* **YOUR INSTRUCTIONS**
Look through the data below, and copy each line that carries the word "agent".

=== MATERIALS PROVIDED ===

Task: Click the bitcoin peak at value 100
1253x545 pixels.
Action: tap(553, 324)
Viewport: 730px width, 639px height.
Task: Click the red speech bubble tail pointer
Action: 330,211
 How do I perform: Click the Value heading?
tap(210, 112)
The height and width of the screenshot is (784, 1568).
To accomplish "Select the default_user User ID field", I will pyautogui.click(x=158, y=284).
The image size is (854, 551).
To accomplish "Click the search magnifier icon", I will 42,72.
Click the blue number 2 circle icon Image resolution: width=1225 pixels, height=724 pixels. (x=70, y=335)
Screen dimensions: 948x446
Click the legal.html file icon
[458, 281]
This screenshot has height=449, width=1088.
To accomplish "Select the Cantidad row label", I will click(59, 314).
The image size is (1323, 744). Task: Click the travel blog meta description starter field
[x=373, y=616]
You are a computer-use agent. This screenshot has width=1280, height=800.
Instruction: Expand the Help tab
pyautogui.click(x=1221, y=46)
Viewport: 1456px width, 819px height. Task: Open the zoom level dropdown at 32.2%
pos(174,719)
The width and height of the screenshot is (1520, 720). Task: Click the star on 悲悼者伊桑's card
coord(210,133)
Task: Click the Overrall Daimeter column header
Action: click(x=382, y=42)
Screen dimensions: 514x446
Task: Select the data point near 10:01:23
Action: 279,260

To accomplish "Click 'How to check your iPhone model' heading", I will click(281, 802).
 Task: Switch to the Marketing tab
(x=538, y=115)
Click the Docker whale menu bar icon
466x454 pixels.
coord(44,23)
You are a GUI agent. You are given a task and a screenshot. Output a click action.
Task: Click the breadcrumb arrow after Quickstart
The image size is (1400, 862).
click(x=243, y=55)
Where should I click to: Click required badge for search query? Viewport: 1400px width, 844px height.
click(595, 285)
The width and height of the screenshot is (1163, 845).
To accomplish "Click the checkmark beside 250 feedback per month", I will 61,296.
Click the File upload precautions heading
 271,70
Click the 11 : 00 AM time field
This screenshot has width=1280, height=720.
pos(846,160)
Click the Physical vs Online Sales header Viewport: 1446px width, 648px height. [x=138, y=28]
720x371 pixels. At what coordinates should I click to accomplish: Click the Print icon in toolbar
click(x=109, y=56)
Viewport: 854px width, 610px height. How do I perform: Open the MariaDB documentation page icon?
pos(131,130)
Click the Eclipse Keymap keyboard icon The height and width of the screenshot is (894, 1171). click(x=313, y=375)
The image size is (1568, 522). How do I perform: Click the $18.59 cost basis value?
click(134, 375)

===

* **WORKED SOLUTION**
You are a computer-use agent. This screenshot has width=1280, height=800.
You are a GUI agent. You are given a task and a screenshot. Output a click action.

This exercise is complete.